**Exercise directions**
When you find the word "taskbar" in a line of the entries, please copy the whole line.

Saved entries
________________
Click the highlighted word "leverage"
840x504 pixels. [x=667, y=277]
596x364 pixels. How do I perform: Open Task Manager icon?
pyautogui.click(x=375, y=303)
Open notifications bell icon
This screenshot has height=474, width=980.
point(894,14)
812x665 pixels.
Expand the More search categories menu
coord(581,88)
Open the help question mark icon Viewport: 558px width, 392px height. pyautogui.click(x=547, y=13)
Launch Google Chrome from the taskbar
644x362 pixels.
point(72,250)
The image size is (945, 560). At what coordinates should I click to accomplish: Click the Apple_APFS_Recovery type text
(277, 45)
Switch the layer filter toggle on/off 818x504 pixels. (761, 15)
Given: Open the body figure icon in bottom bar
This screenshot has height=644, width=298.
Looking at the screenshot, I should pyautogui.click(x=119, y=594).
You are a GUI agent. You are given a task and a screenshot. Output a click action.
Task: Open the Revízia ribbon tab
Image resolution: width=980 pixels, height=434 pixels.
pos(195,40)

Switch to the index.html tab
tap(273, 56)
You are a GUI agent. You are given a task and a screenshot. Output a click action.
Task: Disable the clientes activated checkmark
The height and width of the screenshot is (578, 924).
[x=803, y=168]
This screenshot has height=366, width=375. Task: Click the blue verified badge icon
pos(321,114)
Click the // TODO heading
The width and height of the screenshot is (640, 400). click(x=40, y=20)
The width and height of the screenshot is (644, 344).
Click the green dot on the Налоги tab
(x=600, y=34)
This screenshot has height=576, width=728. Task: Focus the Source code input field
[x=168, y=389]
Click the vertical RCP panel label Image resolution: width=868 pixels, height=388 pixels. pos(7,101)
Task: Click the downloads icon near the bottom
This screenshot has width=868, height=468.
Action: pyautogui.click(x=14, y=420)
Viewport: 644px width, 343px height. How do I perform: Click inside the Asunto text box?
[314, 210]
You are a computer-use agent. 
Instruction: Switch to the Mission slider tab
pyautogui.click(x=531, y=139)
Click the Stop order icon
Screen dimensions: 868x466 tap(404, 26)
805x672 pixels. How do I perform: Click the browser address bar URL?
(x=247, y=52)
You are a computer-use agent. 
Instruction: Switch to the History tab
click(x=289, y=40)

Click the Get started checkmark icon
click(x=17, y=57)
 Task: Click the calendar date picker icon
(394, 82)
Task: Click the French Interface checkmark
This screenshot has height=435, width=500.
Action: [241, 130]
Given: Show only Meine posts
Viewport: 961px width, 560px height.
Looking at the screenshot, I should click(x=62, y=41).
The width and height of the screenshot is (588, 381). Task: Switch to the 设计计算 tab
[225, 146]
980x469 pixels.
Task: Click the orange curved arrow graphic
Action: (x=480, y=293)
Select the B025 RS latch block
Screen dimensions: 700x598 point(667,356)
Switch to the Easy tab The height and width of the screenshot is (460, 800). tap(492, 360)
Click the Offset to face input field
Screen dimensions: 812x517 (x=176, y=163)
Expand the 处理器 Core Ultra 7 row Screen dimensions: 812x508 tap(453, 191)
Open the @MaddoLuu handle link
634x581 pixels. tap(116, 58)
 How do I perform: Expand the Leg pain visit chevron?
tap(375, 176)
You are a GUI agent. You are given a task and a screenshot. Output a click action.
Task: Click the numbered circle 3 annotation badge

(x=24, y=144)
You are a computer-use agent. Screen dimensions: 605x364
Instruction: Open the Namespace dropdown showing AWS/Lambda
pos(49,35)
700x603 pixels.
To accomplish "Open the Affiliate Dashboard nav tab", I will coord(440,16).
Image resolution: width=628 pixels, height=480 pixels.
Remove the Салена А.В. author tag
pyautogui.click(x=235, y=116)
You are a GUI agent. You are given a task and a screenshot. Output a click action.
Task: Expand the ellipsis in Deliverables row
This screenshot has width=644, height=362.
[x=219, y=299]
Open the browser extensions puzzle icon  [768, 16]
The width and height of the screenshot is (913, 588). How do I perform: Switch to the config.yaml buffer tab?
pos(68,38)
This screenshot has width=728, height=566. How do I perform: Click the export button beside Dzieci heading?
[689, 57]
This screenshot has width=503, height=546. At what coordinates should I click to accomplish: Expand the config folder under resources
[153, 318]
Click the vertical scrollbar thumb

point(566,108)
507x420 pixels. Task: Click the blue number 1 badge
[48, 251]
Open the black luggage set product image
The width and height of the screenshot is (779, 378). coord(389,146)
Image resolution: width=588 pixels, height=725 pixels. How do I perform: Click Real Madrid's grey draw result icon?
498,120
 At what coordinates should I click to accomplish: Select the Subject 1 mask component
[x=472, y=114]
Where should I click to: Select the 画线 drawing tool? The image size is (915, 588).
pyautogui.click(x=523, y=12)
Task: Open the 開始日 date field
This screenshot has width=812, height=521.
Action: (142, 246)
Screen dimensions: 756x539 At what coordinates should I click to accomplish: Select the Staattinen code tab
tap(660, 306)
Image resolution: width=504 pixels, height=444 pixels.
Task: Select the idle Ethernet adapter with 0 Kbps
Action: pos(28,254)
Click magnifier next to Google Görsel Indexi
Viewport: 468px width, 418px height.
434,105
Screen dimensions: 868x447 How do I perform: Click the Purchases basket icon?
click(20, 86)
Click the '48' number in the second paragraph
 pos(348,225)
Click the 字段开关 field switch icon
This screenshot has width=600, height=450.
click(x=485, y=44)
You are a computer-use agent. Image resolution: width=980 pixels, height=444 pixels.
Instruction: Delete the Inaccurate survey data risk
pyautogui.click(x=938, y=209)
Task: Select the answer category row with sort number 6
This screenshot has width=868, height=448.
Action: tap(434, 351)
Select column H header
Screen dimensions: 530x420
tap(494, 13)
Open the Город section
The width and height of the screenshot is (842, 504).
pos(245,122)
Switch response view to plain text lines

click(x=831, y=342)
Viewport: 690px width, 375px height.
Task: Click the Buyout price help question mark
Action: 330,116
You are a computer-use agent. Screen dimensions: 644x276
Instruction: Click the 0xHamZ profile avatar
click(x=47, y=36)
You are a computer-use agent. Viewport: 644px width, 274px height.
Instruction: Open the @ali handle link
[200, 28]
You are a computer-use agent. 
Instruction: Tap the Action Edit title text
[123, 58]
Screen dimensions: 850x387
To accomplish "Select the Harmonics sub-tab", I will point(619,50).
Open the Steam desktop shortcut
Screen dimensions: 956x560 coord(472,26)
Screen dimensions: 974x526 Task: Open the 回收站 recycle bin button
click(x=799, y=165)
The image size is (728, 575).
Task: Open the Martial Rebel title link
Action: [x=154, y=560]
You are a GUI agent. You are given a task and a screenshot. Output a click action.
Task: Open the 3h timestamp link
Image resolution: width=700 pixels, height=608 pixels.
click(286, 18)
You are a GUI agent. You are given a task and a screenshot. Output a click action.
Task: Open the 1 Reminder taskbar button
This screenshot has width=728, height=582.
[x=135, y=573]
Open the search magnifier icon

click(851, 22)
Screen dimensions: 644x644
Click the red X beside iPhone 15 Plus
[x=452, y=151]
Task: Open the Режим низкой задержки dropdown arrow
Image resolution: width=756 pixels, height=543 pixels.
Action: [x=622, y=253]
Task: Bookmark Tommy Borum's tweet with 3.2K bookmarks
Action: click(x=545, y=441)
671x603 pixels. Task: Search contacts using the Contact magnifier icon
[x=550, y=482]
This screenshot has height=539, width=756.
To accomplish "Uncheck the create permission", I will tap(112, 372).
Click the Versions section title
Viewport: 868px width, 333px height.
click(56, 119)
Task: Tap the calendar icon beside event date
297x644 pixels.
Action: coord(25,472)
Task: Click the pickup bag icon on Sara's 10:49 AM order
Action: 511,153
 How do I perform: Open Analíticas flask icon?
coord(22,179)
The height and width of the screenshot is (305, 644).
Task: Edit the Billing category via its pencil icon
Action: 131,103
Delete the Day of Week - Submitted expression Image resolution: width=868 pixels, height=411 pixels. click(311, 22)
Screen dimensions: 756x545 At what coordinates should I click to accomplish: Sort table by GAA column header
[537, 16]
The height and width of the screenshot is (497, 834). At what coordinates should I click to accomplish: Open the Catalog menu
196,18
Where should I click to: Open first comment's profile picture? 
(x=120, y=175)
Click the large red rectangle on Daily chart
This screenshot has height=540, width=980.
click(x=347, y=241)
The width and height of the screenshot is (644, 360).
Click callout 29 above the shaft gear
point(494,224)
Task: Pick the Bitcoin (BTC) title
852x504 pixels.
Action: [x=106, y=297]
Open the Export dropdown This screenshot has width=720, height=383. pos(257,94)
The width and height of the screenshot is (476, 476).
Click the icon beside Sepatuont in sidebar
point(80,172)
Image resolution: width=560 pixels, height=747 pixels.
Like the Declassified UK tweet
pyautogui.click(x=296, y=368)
________________
**Expected output**
Launch Google Chrome from the taskbar
Task: Open the 1 Reminder taskbar button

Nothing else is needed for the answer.